Dass die Lage nicht mehr so klar ist wie noch in den 70er Jahren, sieht man schon an der Tatsache, dass der Zweite Senat sich mit ihr in einer seiner seltenen mündlichen Verhandlungen befasst. Der Europäische Gerichtshof für Menschenrechte (EGMR) hat mit zwei Entscheidungen vor rund zehn Jahren Schwung in die angestaubte Debatte gebracht. Darin sprachen die Straßburger Richter zwei türkischen Beamten ein Streikrecht zu. Allerdings lassen sich die Fälle nicht ganz so einfach auf das deutsche Recht übertragen, weil sich das türkische und das deutsche Beamtenrecht wesentlich unterscheiden.

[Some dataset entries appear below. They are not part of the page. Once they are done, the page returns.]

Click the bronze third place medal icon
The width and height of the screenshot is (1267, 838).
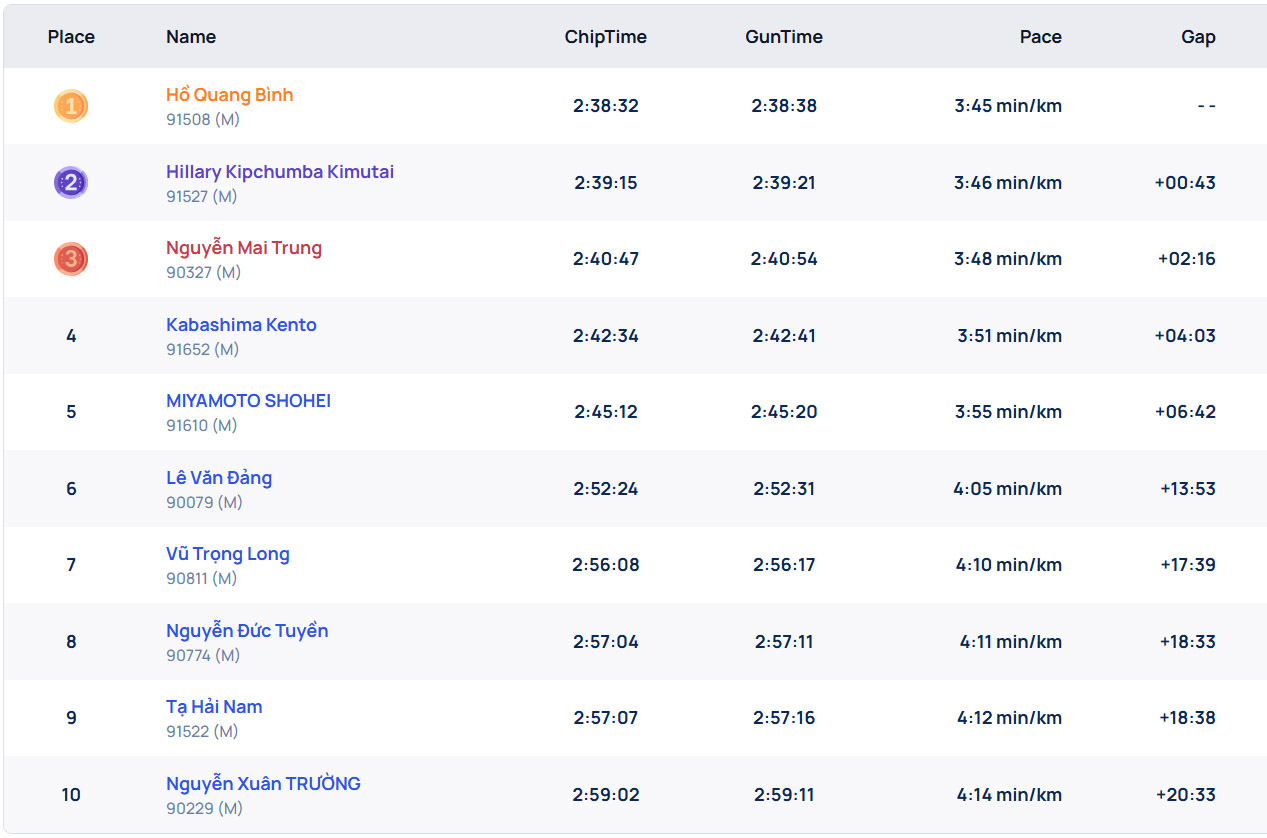click(71, 259)
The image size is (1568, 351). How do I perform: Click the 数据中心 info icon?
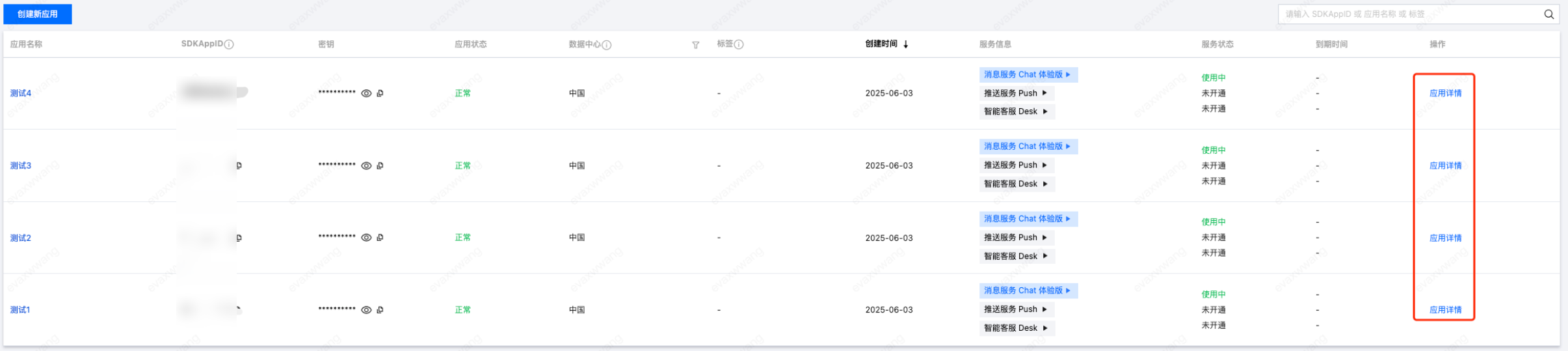pyautogui.click(x=606, y=45)
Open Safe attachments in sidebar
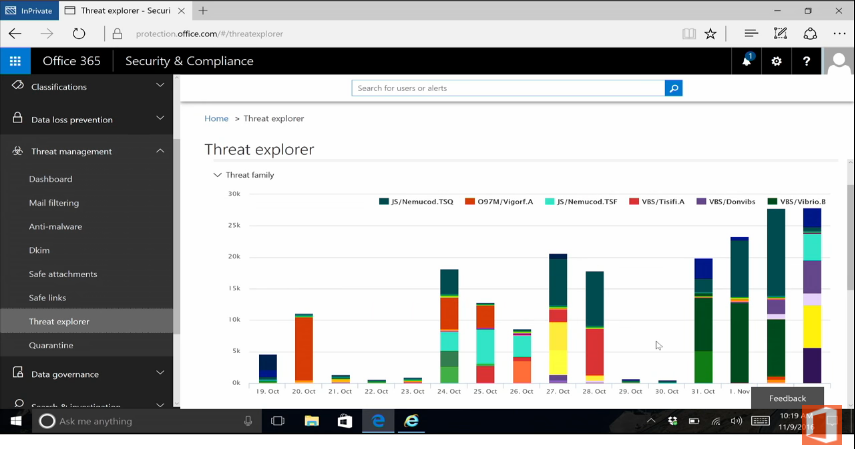Screen dimensions: 855x449 click(x=63, y=274)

In Deutschland unterrichten gut 800.000 Lehrer, etwa drei Viertel von ihnen stehen in einem Beamtenverhältnis. Es kommen noch gut eine Million weitere Beamte in Polizei, Bundeswehr, Verwaltung oder privatisierten Unternehmen wie Post oder Bahn hinzu. Weil es um eine recht große Gruppe geht, springt Bundesinnenminister Thomas de Maizière (CDU) persönlich in Karlsruhe in die Bresche. Er warnt vor einem Zerfall des Beamtentums an sich, das durch ein Recht auf Streik an Bedeutung verlöre. "Beamte haben eine Garantenfunktion für die Demokratie", findet de Maizière. Den Klägern wirft er vor, das Beste aus beiden Welten haben zu wollen: das Alimentationsprinzip der Beamten und das Streikrecht der Angestellten. "Ein Rosinenpicken darf es nicht geben."

Das Streikrecht indes ist kein Privileg, das der Staat nach Gutdünken zuteilen oder verweigern kann. Das Streikrecht ist laut EGMR ein Menschenrecht und laut Artikel 9 des Grundgesetzes ein Grundrecht. "Menschenrechte kann man nicht abkaufen", sagt daher Professor Jens Schubert für die Gewerkschaft Verdi. Die Gründe dafür, jemandem dieses Recht vorzuenthalten, müssen gut sein. Bei Lehrern, Polizisten und Soldaten liege dieser gute Grund nun darin, dass sie das Funktionieren des Staates garantierten, argumentieren Bund und Länder. Polizisten dürften nicht streiken, sonst wären die Bürger schutzlos. Ein generelles Streikverbot für alle Beamten hält Frauke Brosius-Gersdorf, Staatsrechtlerin an der Uni Hannover, für verfassungswidrig: "Beamte sind ohne ein gesetzliches Verbot kollektiver Kampfmaßnahmen berechtigt zu streiken - und nicht umgekehrt erst, wenn der Gesetzgeber es erlaubt."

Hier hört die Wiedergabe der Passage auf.